PROBLEM TO SOLVE: Write only how many lines in this data include "Open".

EXCERPTED DATA:

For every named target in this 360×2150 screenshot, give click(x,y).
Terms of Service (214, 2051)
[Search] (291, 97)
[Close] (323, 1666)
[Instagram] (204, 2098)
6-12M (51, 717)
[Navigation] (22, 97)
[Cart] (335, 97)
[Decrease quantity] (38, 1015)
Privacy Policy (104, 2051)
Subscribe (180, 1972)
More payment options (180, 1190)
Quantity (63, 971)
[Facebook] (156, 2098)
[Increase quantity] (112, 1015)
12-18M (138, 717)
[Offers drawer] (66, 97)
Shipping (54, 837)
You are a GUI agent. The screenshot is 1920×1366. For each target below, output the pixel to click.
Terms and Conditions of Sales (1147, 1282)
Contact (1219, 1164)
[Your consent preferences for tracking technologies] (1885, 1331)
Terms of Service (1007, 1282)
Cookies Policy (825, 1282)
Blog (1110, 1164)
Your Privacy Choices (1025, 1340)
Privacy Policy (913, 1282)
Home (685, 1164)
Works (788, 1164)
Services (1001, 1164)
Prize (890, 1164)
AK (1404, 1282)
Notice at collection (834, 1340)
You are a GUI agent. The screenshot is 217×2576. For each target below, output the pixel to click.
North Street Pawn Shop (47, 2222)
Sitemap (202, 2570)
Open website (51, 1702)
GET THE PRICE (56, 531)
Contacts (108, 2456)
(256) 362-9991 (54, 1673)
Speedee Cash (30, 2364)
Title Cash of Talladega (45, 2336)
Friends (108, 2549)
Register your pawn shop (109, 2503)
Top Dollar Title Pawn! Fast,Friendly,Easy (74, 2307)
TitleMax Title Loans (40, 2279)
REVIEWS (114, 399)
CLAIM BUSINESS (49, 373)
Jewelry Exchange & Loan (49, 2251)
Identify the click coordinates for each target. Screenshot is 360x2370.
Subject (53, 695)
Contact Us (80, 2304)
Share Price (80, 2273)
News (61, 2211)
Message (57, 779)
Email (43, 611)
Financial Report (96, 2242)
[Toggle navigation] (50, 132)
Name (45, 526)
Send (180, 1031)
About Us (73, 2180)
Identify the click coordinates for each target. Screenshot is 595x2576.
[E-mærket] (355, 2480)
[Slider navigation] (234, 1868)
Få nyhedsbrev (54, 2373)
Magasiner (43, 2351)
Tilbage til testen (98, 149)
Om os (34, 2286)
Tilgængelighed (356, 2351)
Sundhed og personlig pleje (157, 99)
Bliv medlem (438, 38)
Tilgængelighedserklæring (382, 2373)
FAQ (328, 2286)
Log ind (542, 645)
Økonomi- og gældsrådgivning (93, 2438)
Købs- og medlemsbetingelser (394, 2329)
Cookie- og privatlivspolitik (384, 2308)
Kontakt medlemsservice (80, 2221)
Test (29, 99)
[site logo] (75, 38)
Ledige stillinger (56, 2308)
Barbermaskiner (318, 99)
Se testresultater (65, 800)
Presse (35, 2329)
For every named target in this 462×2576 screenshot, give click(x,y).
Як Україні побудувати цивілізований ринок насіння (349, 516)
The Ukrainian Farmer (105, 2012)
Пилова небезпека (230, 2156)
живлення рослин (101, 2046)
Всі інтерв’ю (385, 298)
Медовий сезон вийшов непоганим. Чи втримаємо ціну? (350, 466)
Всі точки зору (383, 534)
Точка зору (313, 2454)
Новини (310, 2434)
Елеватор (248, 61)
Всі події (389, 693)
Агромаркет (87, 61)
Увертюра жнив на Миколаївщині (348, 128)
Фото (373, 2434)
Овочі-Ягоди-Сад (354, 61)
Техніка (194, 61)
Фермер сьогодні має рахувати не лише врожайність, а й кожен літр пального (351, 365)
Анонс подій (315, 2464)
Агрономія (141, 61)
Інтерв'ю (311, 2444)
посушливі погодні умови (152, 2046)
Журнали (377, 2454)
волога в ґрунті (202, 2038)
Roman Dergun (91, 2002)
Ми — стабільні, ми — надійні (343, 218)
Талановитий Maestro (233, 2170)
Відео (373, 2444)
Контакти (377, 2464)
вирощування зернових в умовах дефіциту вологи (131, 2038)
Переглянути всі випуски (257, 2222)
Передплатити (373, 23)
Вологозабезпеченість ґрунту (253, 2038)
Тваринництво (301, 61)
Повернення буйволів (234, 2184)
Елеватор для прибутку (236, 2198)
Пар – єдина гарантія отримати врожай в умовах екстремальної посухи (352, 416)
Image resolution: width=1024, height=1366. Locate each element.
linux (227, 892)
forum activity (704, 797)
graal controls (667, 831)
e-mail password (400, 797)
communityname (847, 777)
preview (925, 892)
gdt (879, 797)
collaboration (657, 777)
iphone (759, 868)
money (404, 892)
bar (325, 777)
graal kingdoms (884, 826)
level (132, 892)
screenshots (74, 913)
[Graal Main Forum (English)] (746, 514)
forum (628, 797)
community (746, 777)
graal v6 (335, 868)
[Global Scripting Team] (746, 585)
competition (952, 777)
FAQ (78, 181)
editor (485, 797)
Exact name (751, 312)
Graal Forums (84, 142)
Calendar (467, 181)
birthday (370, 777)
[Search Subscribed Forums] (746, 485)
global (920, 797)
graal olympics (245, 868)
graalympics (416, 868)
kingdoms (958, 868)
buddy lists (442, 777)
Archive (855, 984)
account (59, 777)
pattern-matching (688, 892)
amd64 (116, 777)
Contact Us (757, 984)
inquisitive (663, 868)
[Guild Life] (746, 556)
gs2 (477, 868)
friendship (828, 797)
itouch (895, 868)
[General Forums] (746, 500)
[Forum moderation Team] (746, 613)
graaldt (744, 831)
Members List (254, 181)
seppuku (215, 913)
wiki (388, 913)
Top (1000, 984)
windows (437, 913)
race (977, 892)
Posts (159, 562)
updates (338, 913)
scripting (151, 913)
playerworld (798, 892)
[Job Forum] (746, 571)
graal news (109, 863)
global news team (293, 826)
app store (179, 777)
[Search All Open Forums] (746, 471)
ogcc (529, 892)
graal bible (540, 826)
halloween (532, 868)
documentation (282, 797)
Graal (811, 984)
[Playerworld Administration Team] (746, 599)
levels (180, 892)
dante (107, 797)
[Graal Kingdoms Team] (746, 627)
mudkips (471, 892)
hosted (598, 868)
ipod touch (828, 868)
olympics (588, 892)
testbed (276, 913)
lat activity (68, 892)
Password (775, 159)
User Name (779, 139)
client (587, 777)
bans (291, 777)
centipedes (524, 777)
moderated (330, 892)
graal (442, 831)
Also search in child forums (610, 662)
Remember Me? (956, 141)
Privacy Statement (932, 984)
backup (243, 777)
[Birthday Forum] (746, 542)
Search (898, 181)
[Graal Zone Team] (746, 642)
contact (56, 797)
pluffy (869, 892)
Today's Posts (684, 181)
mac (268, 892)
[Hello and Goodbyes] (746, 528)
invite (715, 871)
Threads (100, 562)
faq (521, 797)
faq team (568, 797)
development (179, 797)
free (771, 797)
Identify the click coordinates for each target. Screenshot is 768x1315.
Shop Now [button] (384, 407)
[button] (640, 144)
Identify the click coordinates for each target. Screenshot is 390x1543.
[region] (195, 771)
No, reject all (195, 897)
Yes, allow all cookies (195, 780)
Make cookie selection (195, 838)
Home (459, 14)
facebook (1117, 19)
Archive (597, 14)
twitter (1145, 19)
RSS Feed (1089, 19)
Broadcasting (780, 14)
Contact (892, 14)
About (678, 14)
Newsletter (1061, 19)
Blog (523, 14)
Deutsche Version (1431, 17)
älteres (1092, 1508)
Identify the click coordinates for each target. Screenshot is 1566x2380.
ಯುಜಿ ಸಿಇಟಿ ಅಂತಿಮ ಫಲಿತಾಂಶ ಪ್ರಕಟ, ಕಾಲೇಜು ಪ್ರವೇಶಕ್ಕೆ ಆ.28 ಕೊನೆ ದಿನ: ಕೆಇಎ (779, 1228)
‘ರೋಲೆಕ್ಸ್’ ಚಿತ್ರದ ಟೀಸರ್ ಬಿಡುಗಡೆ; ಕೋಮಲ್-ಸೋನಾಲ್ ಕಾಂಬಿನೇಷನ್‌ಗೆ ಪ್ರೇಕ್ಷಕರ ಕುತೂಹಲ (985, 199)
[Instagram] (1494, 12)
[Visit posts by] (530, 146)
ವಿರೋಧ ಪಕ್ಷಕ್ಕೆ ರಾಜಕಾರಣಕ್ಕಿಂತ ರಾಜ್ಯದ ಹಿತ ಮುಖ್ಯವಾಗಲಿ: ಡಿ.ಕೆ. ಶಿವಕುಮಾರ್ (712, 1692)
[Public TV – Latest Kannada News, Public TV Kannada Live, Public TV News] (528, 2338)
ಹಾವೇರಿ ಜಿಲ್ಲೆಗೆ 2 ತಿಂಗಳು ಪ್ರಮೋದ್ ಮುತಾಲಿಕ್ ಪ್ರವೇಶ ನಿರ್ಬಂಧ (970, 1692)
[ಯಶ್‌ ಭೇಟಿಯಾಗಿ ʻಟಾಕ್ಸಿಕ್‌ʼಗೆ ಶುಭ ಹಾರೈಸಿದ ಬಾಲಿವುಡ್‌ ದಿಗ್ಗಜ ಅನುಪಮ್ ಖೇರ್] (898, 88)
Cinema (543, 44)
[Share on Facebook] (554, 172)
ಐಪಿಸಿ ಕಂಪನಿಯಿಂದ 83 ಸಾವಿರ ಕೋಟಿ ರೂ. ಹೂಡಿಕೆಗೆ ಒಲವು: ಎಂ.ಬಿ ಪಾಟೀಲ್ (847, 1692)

RESPONSE AREA: 2